* **AUFGABE**
Schreiben Sie den folgenden Textabschnitt über den weltweiten Wasserverbrauch vollständig und wortgetreu ab.

##### TEXTABSCHNITT #####

Wir verbrauchen weltweit immer mehr Wasser - vor allem durch die Herstellung unserer Konsumgüter. Das hat schwerwiegende Folgen, die durch die Lieferketten von Unternehmen auch uns in Deutschland betreffen. Die Unternehmen müssen mehr Verantwortung für ihr Handeln übernehmen und nachhaltige Lösungen für lokale Wasserprobleme finden: Das WWF-Programm Water Stewardship hilft dabei.
Viele Flussgebiete auf der Welt stehen bereits heute unter enormem Druck – Tendenz steigend. Die Privatwirtschaft ist dabei mit 70 bis 80 Prozent der größte Wassernutzer, abhängig von der Ressource Wasser und somit gleichzeitig Verursacher wie Betroffener. Schon heute berichten 90 Prozent der umsatzstärksten deutschen Unternehmen, von Wasserrisiken betroffen zu sein.

##### BEREITGESTELLTE DATEN #####

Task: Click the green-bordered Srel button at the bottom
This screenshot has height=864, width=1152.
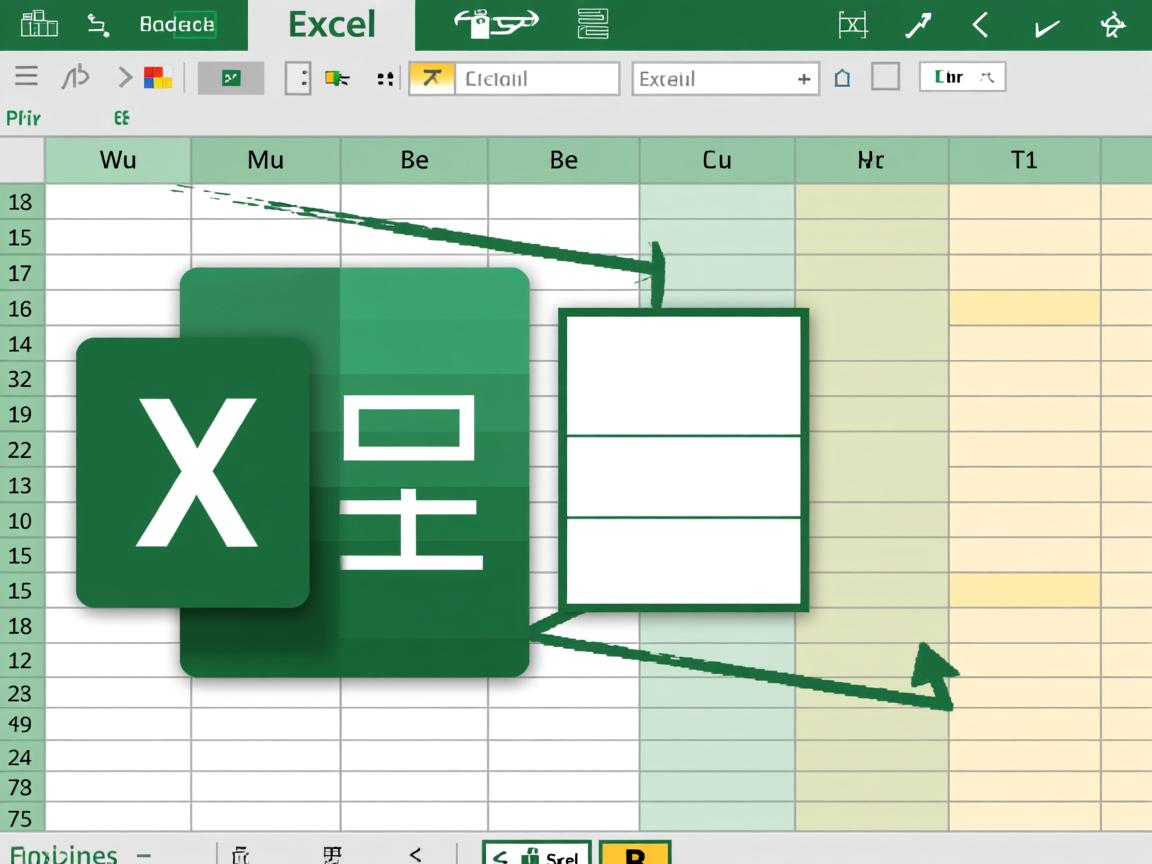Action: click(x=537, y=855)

#####
##### BEREITGESTELLTE DATEN #####

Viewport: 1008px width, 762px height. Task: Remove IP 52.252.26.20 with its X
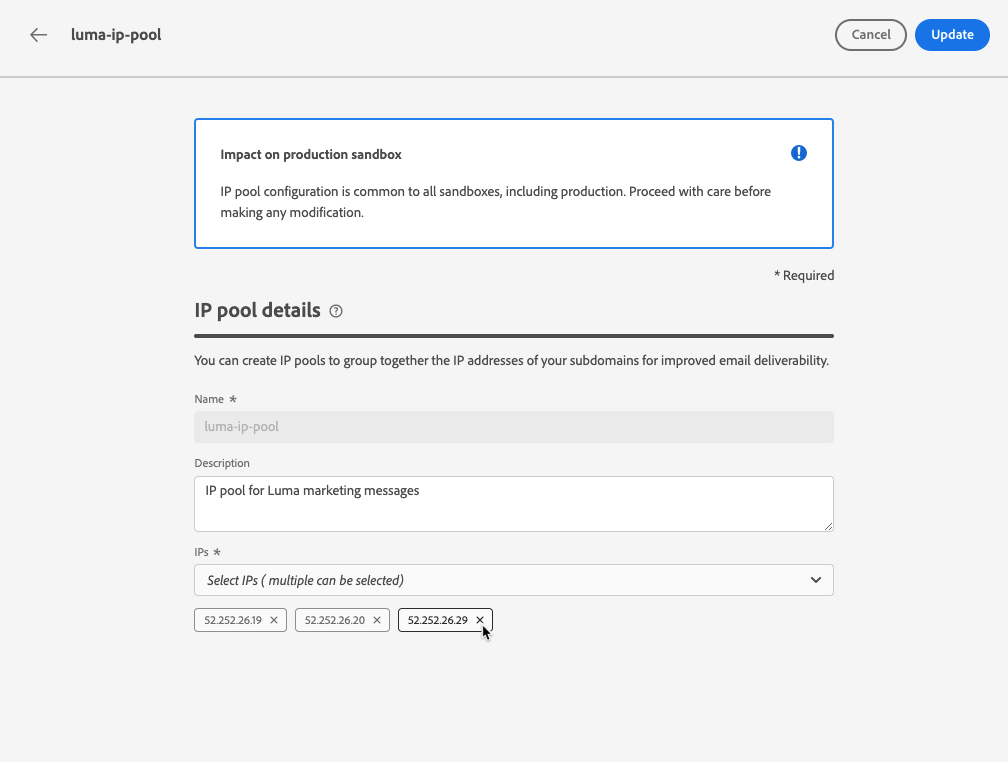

#####
##### BEREITGESTELLTE DATEN #####

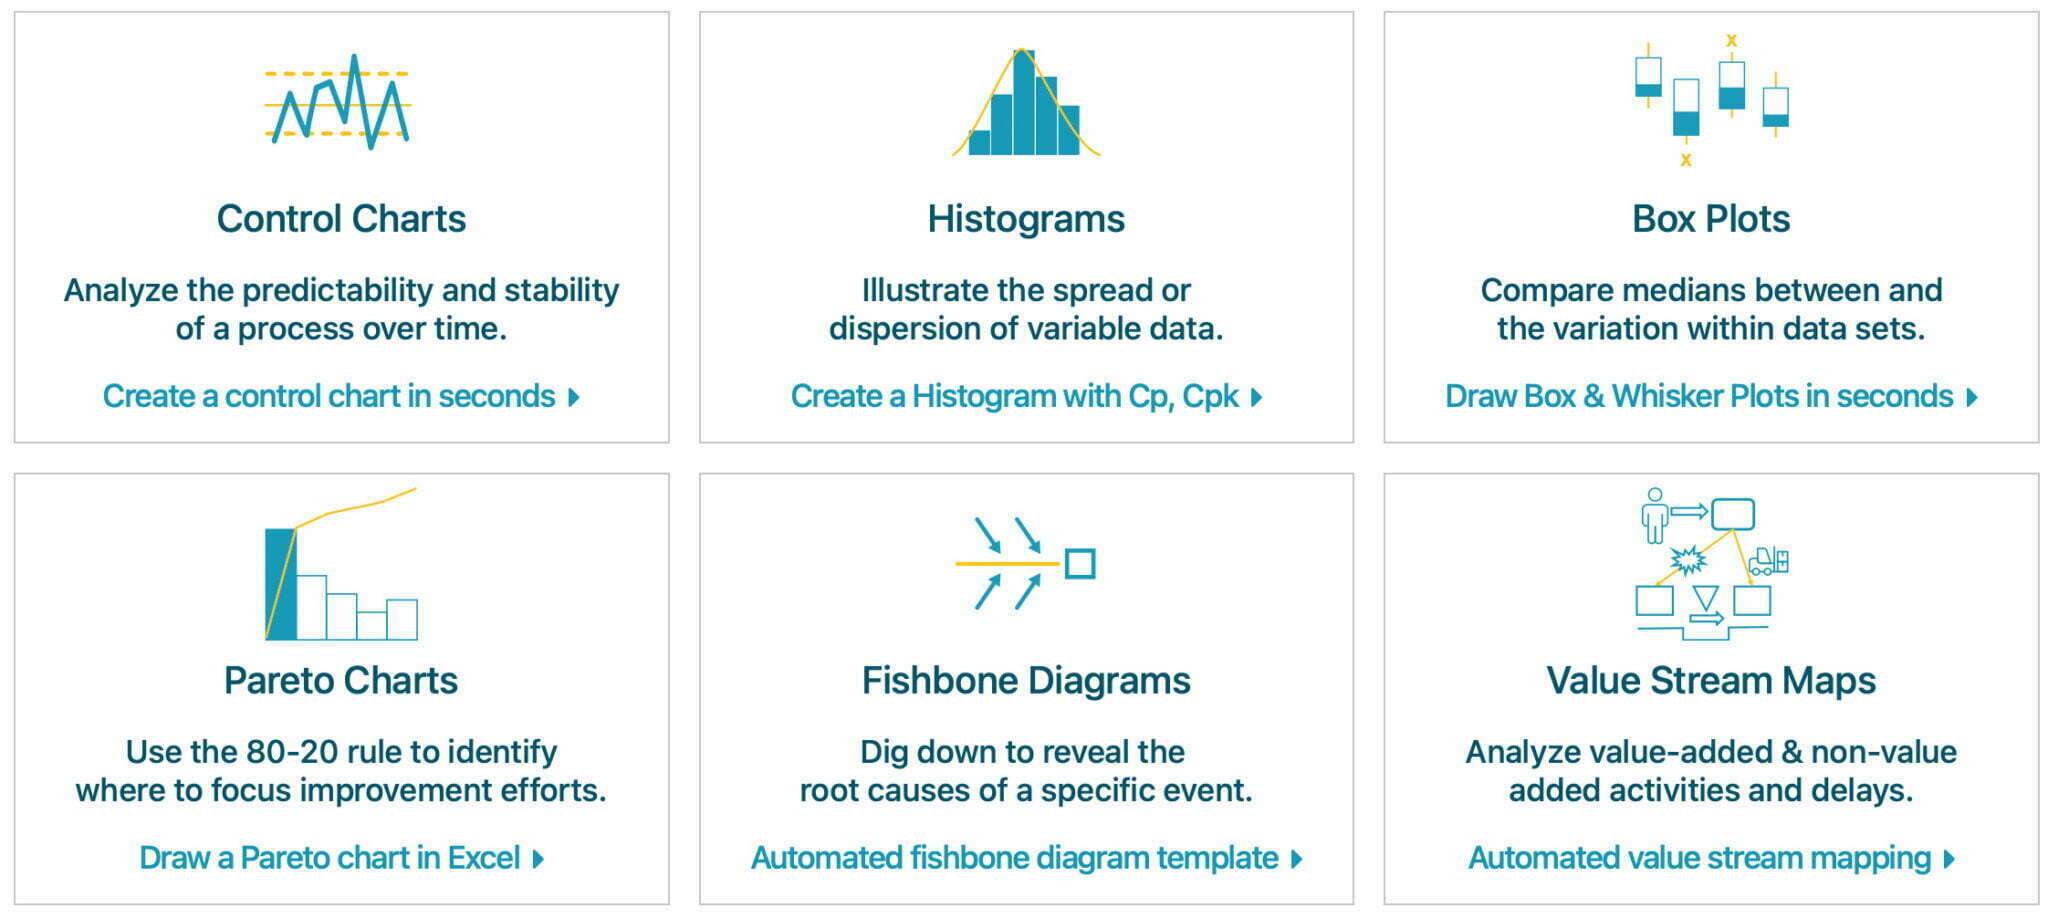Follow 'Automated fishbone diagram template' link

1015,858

#####

* **ERGEBNIS DER ÜBUNG**
Wir verbrauchen weltweit immer mehr Wasser - vor allem durch die Herstellung unserer Konsumgüter. Das hat schwerwiegende Folgen, die durch die Lieferketten von Unternehmen auch uns in Deutschland betreffen. Die Unternehmen müssen mehr Verantwortung für ihr Handeln übernehmen und nachhaltige Lösungen für lokale Wasserprobleme finden: Das WWF-Programm Water Stewardship hilft dabei.
Viele Flussgebiete auf der Welt stehen bereits heute unter enormem Druck – Tendenz steigend. Die Privatwirtschaft ist dabei mit 70 bis 80 Prozent der größte Wassernutzer, abhängig von der Ressource Wasser und somit gleichzeitig Verursacher wie Betroffener. Schon heute berichten 90 Prozent der umsatzstärksten deutschen Unternehmen, von Wasserrisiken betroffen zu sein.